● TASK INSTRUCTIONS:
Rewrite the lines from the one containing "Click the highlighted" to the one containing "Action: 805,72", both included, requests and all. Rescale every coordinate in the answers by 1.3, rounding to whole numbers with halves going up, and leave every other number unchanged.

● PROVIDED INFORMATION:
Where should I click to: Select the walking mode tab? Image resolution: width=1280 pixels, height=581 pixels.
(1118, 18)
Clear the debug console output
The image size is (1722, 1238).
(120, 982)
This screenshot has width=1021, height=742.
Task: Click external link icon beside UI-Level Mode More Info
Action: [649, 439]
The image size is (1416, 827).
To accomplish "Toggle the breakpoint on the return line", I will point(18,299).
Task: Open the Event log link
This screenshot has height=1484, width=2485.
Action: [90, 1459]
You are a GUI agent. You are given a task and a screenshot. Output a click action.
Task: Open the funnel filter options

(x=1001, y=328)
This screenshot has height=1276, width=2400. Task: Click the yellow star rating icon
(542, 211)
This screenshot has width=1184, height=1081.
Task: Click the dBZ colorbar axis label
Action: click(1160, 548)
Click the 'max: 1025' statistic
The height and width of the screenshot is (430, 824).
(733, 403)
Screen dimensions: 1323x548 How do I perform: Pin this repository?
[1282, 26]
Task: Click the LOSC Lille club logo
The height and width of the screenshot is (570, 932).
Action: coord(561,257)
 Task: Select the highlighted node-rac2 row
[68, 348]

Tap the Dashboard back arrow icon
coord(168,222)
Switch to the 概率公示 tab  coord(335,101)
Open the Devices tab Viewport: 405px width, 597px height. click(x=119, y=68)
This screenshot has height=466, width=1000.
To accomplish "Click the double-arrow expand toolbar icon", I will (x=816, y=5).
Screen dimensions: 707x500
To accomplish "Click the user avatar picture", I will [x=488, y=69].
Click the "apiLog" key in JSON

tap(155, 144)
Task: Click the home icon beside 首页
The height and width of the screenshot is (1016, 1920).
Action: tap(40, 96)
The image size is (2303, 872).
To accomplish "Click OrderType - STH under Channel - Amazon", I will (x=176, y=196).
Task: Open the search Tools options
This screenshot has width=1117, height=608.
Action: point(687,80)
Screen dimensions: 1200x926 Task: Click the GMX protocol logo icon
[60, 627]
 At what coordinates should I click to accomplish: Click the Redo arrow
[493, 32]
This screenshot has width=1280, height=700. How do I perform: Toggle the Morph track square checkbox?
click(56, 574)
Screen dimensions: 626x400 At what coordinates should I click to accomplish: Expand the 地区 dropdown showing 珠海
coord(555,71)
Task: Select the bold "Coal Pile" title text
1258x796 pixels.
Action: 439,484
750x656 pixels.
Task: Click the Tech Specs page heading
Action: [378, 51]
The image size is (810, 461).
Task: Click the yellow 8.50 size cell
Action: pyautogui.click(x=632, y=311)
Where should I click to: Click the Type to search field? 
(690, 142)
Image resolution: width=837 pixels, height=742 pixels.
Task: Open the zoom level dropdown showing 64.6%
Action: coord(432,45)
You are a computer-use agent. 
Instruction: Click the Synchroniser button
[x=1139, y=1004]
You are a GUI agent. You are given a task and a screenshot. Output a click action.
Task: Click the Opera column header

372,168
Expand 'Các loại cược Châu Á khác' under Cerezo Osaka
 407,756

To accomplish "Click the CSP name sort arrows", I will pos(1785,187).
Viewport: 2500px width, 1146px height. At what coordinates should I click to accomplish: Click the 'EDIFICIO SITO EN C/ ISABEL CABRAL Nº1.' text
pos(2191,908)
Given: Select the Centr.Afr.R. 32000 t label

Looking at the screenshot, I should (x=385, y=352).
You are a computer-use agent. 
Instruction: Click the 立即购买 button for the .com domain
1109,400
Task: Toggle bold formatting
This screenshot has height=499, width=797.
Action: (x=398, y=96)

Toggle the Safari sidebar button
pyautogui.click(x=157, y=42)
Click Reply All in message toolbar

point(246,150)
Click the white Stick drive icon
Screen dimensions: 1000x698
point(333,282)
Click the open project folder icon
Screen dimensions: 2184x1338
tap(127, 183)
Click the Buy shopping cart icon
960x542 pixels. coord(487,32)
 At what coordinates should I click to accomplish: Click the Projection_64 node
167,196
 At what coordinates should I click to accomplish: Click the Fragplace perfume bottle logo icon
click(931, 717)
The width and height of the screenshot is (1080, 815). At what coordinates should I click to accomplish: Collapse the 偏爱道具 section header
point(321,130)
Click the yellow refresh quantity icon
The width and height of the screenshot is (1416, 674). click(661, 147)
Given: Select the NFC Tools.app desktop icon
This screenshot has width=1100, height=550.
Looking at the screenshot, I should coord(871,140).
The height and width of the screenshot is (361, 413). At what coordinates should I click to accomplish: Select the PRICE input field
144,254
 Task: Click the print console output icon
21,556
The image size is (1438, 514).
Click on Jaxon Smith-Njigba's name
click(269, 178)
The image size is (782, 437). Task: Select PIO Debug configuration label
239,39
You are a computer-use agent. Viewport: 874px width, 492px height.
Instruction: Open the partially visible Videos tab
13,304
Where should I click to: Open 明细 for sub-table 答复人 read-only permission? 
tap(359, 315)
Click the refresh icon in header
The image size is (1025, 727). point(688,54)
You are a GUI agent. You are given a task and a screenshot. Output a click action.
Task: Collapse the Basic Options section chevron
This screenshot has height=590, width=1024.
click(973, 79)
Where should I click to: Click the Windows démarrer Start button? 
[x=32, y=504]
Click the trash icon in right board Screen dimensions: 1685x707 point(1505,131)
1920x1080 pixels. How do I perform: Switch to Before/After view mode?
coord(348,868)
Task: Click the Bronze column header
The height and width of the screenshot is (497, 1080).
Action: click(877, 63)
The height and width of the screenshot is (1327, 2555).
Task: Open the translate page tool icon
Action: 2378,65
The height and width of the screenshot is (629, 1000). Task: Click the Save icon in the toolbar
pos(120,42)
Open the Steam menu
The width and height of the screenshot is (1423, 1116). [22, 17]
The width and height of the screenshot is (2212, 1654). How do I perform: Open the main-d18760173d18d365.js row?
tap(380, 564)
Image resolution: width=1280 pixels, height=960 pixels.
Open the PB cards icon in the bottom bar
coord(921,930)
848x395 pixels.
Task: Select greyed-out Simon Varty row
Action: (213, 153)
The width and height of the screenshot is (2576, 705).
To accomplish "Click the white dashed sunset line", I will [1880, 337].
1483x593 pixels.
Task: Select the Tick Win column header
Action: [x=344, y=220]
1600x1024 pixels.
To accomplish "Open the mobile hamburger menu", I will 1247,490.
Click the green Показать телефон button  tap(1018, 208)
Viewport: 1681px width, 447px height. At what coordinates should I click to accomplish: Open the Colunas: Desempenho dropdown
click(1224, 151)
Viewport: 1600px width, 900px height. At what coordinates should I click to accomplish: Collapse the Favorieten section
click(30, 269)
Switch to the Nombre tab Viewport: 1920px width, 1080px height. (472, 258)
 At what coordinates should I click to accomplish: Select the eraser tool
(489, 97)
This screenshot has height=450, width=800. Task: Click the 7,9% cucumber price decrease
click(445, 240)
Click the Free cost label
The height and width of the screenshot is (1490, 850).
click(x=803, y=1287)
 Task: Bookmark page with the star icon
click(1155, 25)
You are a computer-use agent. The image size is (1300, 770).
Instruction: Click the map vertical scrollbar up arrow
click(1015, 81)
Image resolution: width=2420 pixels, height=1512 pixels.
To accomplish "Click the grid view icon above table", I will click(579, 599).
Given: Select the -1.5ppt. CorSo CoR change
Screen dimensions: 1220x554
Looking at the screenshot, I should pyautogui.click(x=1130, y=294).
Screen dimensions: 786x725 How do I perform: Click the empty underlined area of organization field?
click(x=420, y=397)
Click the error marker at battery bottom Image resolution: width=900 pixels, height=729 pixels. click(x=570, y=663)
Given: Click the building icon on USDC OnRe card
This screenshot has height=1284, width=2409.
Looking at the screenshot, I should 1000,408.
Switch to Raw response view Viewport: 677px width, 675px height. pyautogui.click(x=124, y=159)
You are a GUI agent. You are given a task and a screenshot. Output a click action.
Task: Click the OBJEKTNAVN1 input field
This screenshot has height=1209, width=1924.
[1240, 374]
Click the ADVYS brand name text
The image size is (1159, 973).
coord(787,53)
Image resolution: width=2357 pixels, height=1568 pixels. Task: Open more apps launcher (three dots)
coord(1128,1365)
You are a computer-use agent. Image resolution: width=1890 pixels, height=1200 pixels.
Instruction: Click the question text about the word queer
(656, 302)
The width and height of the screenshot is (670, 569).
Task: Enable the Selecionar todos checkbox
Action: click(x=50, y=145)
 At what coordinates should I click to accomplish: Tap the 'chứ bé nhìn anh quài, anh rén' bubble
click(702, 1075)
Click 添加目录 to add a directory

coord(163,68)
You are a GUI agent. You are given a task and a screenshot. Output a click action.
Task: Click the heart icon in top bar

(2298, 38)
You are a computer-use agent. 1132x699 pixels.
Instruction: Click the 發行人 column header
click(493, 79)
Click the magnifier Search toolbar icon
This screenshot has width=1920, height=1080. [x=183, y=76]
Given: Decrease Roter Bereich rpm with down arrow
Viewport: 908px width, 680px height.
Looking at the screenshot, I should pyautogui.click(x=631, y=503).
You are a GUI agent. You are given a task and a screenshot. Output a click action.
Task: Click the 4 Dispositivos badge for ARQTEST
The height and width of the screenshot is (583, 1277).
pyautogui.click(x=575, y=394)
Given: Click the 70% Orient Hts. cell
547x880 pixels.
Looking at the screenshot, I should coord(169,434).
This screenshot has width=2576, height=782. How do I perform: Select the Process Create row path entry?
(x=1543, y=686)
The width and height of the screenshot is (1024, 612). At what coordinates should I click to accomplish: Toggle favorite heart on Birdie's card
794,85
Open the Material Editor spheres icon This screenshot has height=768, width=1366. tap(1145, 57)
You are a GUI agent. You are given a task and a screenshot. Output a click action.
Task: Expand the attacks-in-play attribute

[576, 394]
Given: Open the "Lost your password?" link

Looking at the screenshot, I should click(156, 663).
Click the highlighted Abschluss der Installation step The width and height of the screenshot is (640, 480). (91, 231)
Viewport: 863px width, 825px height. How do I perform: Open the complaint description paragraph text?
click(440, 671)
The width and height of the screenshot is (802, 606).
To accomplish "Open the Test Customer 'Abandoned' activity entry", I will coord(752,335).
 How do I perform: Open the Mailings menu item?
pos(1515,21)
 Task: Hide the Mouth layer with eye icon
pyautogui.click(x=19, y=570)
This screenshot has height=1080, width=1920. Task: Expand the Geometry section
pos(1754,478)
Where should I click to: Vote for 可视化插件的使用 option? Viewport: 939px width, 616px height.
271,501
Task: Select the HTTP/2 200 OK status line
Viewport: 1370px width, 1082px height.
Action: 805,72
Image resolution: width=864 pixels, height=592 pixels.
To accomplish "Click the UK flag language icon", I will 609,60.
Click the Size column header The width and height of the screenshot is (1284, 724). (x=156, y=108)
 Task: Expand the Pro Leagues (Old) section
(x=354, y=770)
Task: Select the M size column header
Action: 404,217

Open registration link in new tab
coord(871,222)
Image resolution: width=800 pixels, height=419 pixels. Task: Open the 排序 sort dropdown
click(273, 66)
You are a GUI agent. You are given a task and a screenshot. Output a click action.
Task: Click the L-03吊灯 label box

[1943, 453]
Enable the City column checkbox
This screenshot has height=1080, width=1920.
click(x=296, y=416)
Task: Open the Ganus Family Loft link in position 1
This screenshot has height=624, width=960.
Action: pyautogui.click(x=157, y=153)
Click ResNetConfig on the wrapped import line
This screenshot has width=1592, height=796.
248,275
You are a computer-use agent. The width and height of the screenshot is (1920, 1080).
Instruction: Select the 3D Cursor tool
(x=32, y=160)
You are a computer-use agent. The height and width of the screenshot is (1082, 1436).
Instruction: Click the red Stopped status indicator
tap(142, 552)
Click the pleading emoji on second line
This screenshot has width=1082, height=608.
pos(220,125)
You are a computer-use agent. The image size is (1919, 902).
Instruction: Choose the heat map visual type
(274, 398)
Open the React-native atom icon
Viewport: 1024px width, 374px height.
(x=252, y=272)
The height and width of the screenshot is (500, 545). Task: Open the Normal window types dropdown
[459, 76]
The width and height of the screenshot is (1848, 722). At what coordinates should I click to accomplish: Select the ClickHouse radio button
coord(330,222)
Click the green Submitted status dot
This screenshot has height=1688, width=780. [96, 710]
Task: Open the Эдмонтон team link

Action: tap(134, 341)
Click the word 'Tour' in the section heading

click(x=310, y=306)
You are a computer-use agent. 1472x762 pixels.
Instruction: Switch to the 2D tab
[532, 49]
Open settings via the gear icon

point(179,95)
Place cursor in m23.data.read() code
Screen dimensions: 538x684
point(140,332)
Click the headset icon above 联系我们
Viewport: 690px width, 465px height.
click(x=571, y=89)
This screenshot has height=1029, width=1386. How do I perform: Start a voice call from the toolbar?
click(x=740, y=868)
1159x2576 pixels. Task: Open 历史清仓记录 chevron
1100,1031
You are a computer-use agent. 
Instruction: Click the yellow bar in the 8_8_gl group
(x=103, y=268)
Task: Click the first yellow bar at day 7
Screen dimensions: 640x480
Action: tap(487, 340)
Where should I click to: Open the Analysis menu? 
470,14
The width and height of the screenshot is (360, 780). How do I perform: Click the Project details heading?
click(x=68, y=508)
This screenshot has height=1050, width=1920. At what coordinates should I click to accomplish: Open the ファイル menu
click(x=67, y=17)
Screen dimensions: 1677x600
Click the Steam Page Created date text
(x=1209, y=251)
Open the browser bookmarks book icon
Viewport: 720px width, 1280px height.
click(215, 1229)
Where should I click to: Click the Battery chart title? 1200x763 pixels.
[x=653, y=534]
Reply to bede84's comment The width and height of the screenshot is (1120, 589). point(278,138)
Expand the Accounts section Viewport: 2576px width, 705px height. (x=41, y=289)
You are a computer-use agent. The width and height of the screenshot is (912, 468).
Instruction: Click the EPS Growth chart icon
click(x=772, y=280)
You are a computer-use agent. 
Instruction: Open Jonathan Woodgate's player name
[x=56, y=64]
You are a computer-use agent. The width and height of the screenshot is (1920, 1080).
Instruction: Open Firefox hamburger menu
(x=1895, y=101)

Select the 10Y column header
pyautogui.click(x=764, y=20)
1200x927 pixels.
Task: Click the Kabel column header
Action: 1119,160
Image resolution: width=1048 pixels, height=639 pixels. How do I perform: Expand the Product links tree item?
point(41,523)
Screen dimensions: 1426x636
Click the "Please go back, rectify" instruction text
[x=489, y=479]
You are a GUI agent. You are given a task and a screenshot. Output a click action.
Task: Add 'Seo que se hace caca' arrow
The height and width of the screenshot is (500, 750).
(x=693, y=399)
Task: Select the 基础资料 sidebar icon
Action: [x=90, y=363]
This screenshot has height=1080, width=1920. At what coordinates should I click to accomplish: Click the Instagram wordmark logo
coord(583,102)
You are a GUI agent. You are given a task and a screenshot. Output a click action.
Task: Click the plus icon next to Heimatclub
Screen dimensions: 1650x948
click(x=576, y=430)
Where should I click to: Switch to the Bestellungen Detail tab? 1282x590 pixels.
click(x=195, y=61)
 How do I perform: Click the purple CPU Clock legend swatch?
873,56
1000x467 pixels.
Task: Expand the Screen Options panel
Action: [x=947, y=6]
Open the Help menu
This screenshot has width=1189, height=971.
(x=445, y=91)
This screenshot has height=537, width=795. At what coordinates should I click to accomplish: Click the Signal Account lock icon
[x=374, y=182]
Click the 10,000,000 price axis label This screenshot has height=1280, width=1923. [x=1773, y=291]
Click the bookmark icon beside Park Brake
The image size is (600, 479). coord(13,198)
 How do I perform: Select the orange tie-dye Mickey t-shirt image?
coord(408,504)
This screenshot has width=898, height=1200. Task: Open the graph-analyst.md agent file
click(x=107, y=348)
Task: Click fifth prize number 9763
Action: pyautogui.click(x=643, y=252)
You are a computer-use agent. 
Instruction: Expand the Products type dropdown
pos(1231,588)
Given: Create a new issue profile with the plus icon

● ANSWER TO THE EXERCISE:
Click the highlighted Abschluss der Installation step The width and height of the screenshot is (640, 480). (118, 300)
Viewport: 863px width, 825px height. How do I perform: Open the complaint description paragraph text?
click(572, 872)
The width and height of the screenshot is (802, 606).
To accomplish "Open the Test Customer 'Abandoned' activity entry", I will coord(978,436).
 How do I perform: Open the Mailings menu item?
pos(1970,27)
 Task: Hide the Mouth layer with eye icon
pyautogui.click(x=25, y=741)
This screenshot has height=1080, width=1920. Task: Expand the Geometry section
pos(2280,621)
Where should I click to: Vote for 可视化插件的使用 option? Viewport: 939px width, 616px height.
352,651
Task: Select the HTTP/2 200 OK status line
Viewport: 1370px width, 1082px height.
Action: 1047,94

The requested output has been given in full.